Copy the lines below verbatim, including every row in full.

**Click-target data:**
◇ ◇ ◇ ◇ ◇ ◇ ◇

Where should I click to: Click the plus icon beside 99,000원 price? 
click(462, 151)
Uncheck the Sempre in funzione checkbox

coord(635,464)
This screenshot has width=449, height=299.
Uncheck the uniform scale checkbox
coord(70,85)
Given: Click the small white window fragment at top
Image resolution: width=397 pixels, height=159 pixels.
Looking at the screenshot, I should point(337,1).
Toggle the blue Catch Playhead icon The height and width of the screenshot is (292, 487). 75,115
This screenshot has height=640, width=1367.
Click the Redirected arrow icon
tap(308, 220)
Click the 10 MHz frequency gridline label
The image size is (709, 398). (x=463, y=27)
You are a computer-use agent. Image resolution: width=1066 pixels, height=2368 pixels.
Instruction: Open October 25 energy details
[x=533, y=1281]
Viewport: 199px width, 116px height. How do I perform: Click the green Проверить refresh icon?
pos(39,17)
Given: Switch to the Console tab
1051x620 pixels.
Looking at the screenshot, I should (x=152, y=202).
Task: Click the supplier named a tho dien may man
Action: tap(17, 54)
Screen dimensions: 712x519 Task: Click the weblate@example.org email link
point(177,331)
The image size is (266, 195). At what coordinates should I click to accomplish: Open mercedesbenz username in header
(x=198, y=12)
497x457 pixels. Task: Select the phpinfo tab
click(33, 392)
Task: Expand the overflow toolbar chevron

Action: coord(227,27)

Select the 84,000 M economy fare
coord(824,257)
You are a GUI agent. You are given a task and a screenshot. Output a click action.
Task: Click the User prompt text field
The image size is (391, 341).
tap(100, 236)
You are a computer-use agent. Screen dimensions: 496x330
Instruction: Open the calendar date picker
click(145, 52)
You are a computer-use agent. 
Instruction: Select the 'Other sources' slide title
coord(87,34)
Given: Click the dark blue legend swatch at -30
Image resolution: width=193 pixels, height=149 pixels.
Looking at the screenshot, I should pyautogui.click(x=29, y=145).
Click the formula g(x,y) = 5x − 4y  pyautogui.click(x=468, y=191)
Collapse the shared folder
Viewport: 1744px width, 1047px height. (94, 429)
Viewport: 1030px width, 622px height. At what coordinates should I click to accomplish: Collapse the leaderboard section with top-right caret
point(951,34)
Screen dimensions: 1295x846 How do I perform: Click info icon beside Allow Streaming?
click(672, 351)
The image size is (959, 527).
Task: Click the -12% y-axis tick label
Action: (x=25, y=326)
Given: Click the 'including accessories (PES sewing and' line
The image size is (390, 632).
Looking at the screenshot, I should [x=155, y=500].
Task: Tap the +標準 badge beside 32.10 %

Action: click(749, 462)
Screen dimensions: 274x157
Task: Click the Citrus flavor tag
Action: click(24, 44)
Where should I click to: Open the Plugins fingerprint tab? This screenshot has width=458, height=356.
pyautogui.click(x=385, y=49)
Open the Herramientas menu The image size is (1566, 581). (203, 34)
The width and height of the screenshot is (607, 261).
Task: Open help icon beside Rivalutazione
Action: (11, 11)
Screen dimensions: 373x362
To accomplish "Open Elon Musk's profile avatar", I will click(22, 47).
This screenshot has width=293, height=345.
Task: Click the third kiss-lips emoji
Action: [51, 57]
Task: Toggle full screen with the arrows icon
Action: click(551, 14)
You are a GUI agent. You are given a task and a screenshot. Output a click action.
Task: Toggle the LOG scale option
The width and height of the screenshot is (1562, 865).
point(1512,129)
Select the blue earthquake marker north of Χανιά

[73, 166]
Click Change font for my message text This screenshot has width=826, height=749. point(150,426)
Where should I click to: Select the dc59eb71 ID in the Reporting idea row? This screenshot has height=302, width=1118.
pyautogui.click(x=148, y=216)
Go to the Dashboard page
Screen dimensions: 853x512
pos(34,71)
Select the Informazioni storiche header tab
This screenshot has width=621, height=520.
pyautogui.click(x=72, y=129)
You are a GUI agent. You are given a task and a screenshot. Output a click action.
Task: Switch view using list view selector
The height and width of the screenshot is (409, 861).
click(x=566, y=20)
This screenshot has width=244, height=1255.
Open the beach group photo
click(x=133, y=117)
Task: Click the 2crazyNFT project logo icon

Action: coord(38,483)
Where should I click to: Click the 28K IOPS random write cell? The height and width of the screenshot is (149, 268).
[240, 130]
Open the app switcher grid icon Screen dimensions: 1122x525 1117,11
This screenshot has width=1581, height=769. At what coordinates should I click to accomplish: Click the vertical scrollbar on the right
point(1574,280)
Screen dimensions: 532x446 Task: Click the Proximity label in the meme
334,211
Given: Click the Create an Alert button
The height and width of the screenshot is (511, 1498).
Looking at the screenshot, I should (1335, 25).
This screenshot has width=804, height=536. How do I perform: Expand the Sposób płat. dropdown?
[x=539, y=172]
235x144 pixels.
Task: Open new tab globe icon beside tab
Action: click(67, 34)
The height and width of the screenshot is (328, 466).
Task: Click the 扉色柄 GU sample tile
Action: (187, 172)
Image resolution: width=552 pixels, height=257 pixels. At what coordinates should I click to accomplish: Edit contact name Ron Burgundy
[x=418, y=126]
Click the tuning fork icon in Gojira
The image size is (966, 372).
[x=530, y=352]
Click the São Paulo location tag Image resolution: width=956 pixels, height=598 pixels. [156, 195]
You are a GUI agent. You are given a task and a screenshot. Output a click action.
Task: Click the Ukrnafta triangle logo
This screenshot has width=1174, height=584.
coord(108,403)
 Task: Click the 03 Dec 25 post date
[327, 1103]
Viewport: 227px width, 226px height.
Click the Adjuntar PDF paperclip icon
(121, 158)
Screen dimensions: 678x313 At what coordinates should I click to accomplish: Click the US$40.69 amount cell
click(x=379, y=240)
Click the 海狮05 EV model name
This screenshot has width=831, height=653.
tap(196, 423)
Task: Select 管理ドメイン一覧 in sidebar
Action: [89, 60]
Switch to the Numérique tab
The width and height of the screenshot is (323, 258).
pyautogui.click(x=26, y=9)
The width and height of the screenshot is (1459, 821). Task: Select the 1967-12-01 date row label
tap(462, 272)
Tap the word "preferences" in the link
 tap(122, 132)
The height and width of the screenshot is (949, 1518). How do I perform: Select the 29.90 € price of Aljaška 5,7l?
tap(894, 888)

◇ ◇ ◇ ◇ ◇ ◇ ◇

**Exercise output:**
Where should I click to: Click the plus icon beside 99,000원 price? 
click(462, 151)
Uncheck the Sempre in funzione checkbox

coord(635,464)
This screenshot has width=449, height=299.
Uncheck the uniform scale checkbox
coord(70,85)
Given: Click the small white window fragment at top
Image resolution: width=397 pixels, height=159 pixels.
Looking at the screenshot, I should point(337,1).
Toggle the blue Catch Playhead icon The height and width of the screenshot is (292, 487). 75,115
This screenshot has height=640, width=1367.
Click the Redirected arrow icon
tap(308, 220)
Click the 10 MHz frequency gridline label
The image size is (709, 398). (x=463, y=27)
You are a computer-use agent. Image resolution: width=1066 pixels, height=2368 pixels.
Instruction: Open October 25 energy details
[x=533, y=1281]
Viewport: 199px width, 116px height. How do I perform: Click the green Проверить refresh icon?
pos(39,17)
Given: Switch to the Console tab
1051x620 pixels.
Looking at the screenshot, I should (x=152, y=202).
Task: Click the supplier named a tho dien may man
Action: tap(17, 54)
Screen dimensions: 712x519 Task: Click the weblate@example.org email link
point(177,331)
The image size is (266, 195). At what coordinates should I click to accomplish: Open mercedesbenz username in header
(x=198, y=12)
497x457 pixels. Task: Select the phpinfo tab
click(33, 392)
Task: Expand the overflow toolbar chevron

Action: coord(227,27)

Select the 84,000 M economy fare
coord(824,257)
You are a GUI agent. You are given a task and a screenshot. Output a click action.
Task: Click the User prompt text field
The image size is (391, 341).
tap(100, 236)
You are a computer-use agent. Screen dimensions: 496x330
Instruction: Open the calendar date picker
click(145, 52)
You are a computer-use agent. 
Instruction: Select the 'Other sources' slide title
coord(87,34)
Given: Click the dark blue legend swatch at -30
Image resolution: width=193 pixels, height=149 pixels.
Looking at the screenshot, I should pyautogui.click(x=29, y=145).
Click the formula g(x,y) = 5x − 4y  pyautogui.click(x=468, y=191)
Collapse the shared folder
Viewport: 1744px width, 1047px height. (94, 429)
Viewport: 1030px width, 622px height. At what coordinates should I click to accomplish: Collapse the leaderboard section with top-right caret
point(951,34)
Screen dimensions: 1295x846 How do I perform: Click info icon beside Allow Streaming?
click(672, 351)
The image size is (959, 527).
Task: Click the -12% y-axis tick label
Action: (x=25, y=326)
Given: Click the 'including accessories (PES sewing and' line
The image size is (390, 632).
Looking at the screenshot, I should [x=155, y=500].
Task: Tap the +標準 badge beside 32.10 %

Action: click(749, 462)
Screen dimensions: 274x157
Task: Click the Citrus flavor tag
Action: click(24, 44)
Where should I click to: Open the Plugins fingerprint tab? This screenshot has width=458, height=356.
pyautogui.click(x=385, y=49)
Open the Herramientas menu The image size is (1566, 581). (203, 34)
The width and height of the screenshot is (607, 261).
Task: Open help icon beside Rivalutazione
Action: (11, 11)
Screen dimensions: 373x362
To accomplish "Open Elon Musk's profile avatar", I will click(22, 47).
This screenshot has width=293, height=345.
Task: Click the third kiss-lips emoji
Action: [51, 57]
Task: Toggle full screen with the arrows icon
Action: click(551, 14)
You are a GUI agent. You are given a task and a screenshot. Output a click action.
Task: Toggle the LOG scale option
The width and height of the screenshot is (1562, 865).
point(1512,129)
Select the blue earthquake marker north of Χανιά

[73, 166]
Click Change font for my message text This screenshot has width=826, height=749. point(150,426)
Where should I click to: Select the dc59eb71 ID in the Reporting idea row? This screenshot has height=302, width=1118.
pyautogui.click(x=148, y=216)
Go to the Dashboard page
Screen dimensions: 853x512
pos(34,71)
Select the Informazioni storiche header tab
This screenshot has width=621, height=520.
pyautogui.click(x=72, y=129)
You are a GUI agent. You are given a task and a screenshot. Output a click action.
Task: Switch view using list view selector
The height and width of the screenshot is (409, 861).
click(x=566, y=20)
This screenshot has width=244, height=1255.
Open the beach group photo
click(x=133, y=117)
Task: Click the 2crazyNFT project logo icon

Action: coord(38,483)
Where should I click to: Click the 28K IOPS random write cell? The height and width of the screenshot is (149, 268).
[240, 130]
Open the app switcher grid icon Screen dimensions: 1122x525 1117,11
This screenshot has width=1581, height=769. At what coordinates should I click to accomplish: Click the vertical scrollbar on the right
point(1574,280)
Screen dimensions: 532x446 Task: Click the Proximity label in the meme
334,211
Given: Click the Create an Alert button
The height and width of the screenshot is (511, 1498).
Looking at the screenshot, I should (1335, 25).
This screenshot has width=804, height=536. How do I perform: Expand the Sposób płat. dropdown?
[x=539, y=172]
235x144 pixels.
Task: Open new tab globe icon beside tab
Action: click(67, 34)
The height and width of the screenshot is (328, 466).
Task: Click the 扉色柄 GU sample tile
Action: (187, 172)
Image resolution: width=552 pixels, height=257 pixels. At what coordinates should I click to accomplish: Edit contact name Ron Burgundy
[x=418, y=126]
Click the tuning fork icon in Gojira
The image size is (966, 372).
[x=530, y=352]
Click the São Paulo location tag Image resolution: width=956 pixels, height=598 pixels. [156, 195]
You are a GUI agent. You are given a task and a screenshot. Output a click action.
Task: Click the Ukrnafta triangle logo
This screenshot has width=1174, height=584.
coord(108,403)
 Task: Click the 03 Dec 25 post date
[327, 1103]
Viewport: 227px width, 226px height.
Click the Adjuntar PDF paperclip icon
(121, 158)
Screen dimensions: 678x313 At what coordinates should I click to accomplish: Click the US$40.69 amount cell
click(x=379, y=240)
Click the 海狮05 EV model name
This screenshot has width=831, height=653.
tap(196, 423)
Task: Select 管理ドメイン一覧 in sidebar
Action: [89, 60]
Switch to the Numérique tab
The width and height of the screenshot is (323, 258).
pyautogui.click(x=26, y=9)
The width and height of the screenshot is (1459, 821). Task: Select the 1967-12-01 date row label
tap(462, 272)
Tap the word "preferences" in the link
 tap(122, 132)
The height and width of the screenshot is (949, 1518). How do I perform: Select the 29.90 € price of Aljaška 5,7l?
tap(894, 888)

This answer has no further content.